» **WORK REQUEST**: What needs transcribing is the line with "Given: Collapse the Контакты panel" and every line after it to the end of the records, exactly and alone, with no pictures.

» **SOURCE DATA**:
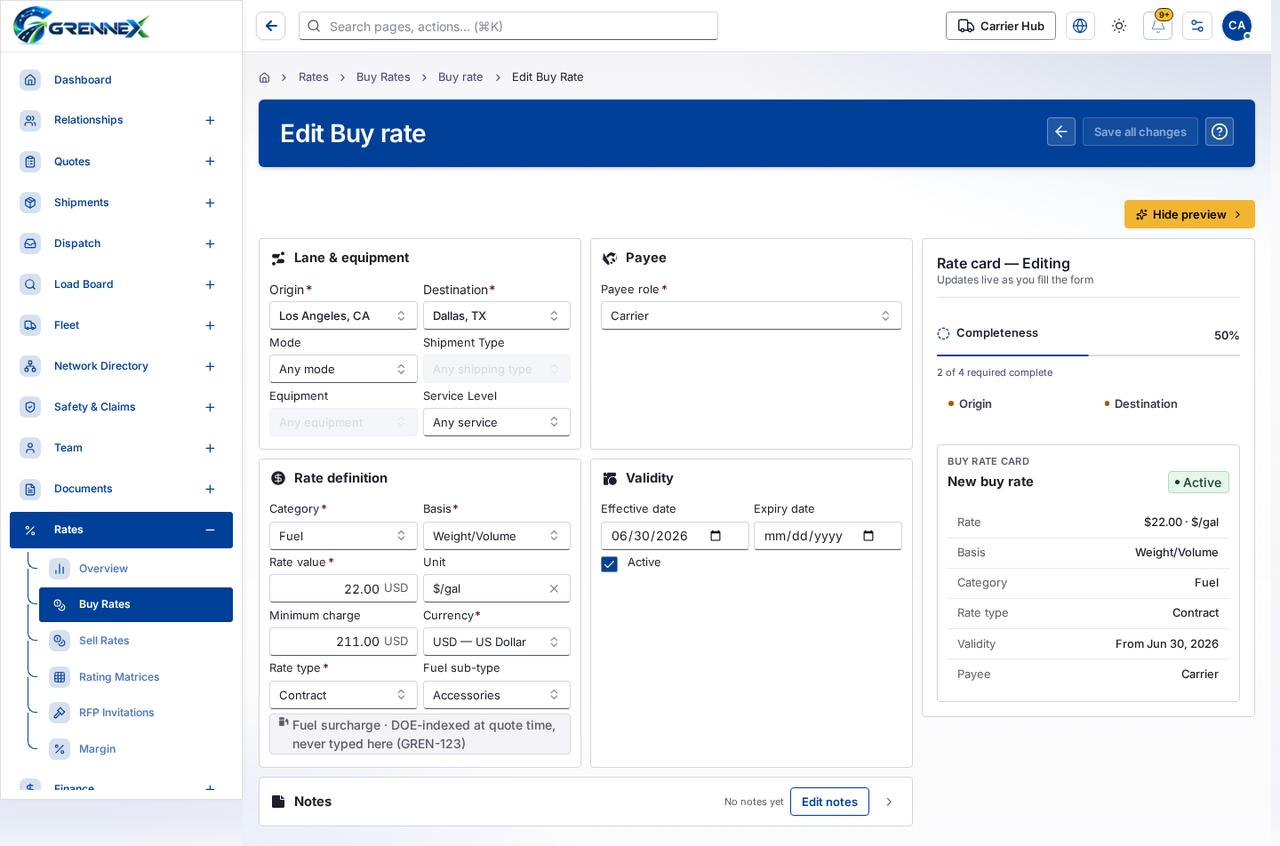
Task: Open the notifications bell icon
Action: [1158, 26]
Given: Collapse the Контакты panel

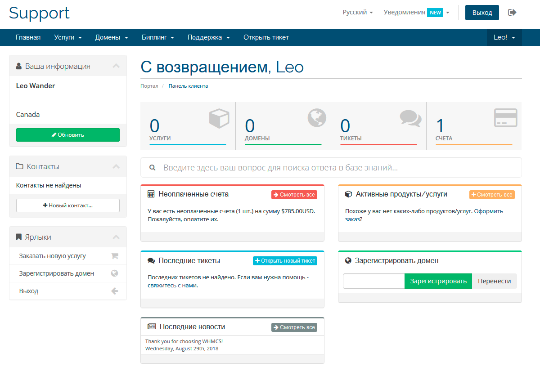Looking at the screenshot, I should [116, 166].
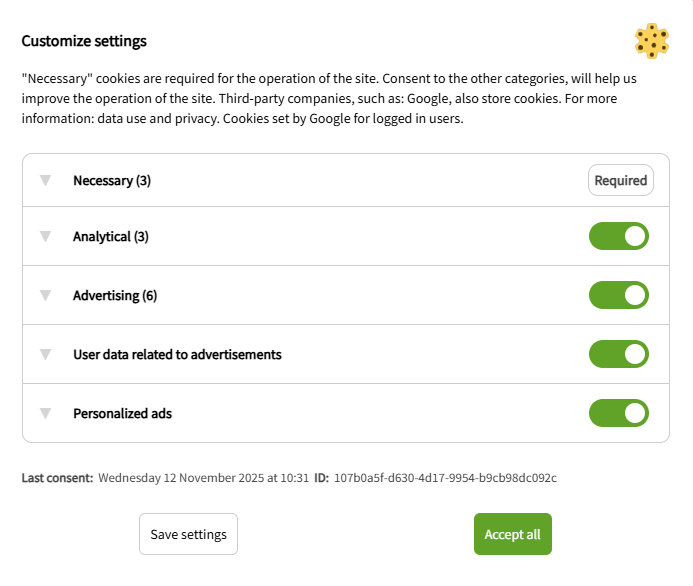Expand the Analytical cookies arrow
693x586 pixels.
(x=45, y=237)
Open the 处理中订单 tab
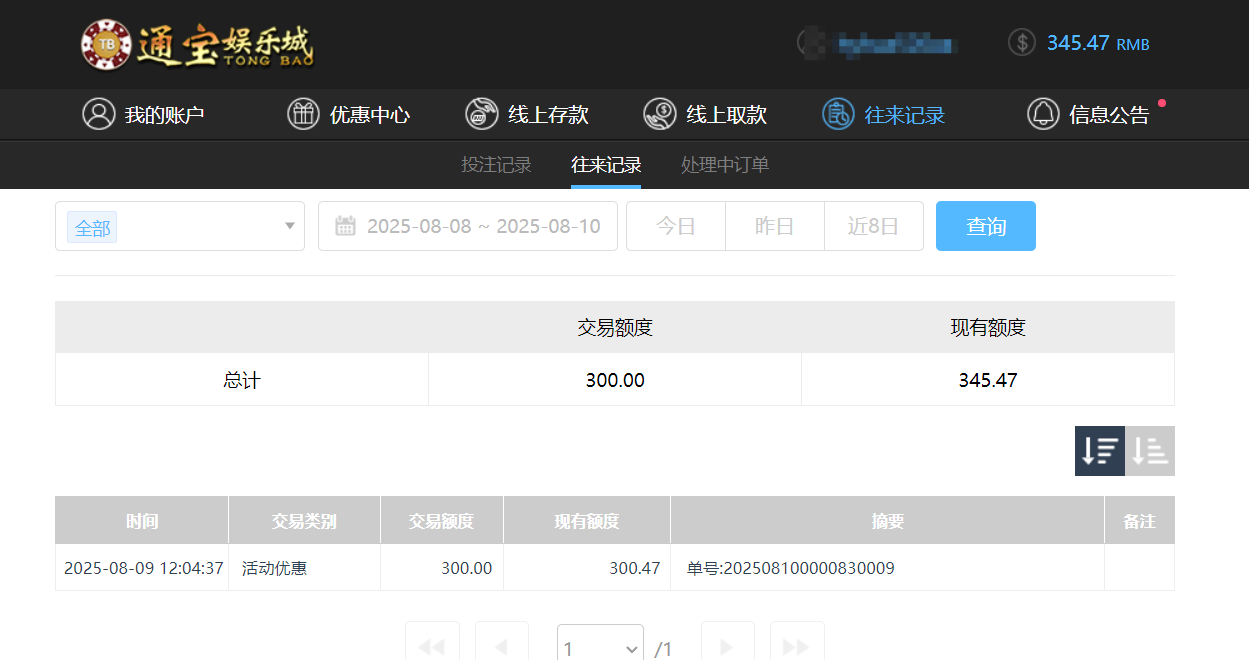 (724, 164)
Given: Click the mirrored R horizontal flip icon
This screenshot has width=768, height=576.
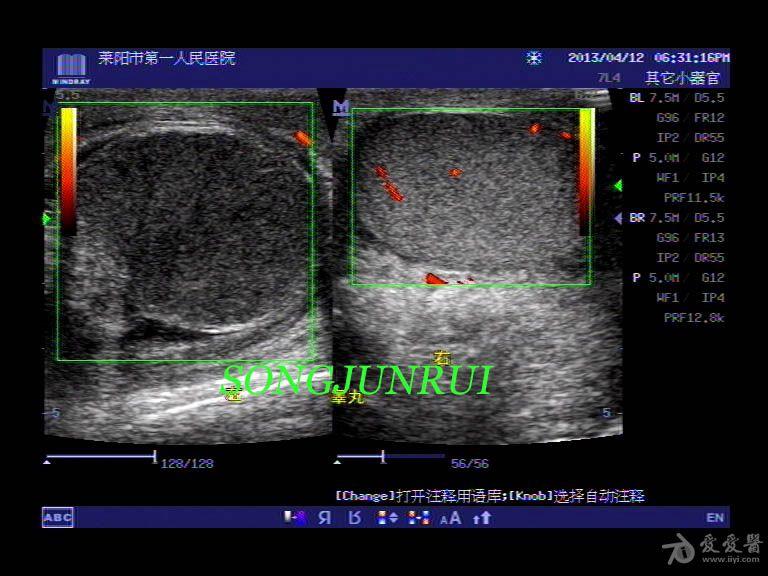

» **EXERCISE RESPONSE**:
Given: Collapse the Контакты panel

Looking at the screenshot, I should [116, 166].
Expand the Analytical cookies arrow
693x586 pixels.
(x=45, y=237)
Open the 处理中订单 tab
 (724, 164)
Given: Click the mirrored R horizontal flip icon
This screenshot has width=768, height=576.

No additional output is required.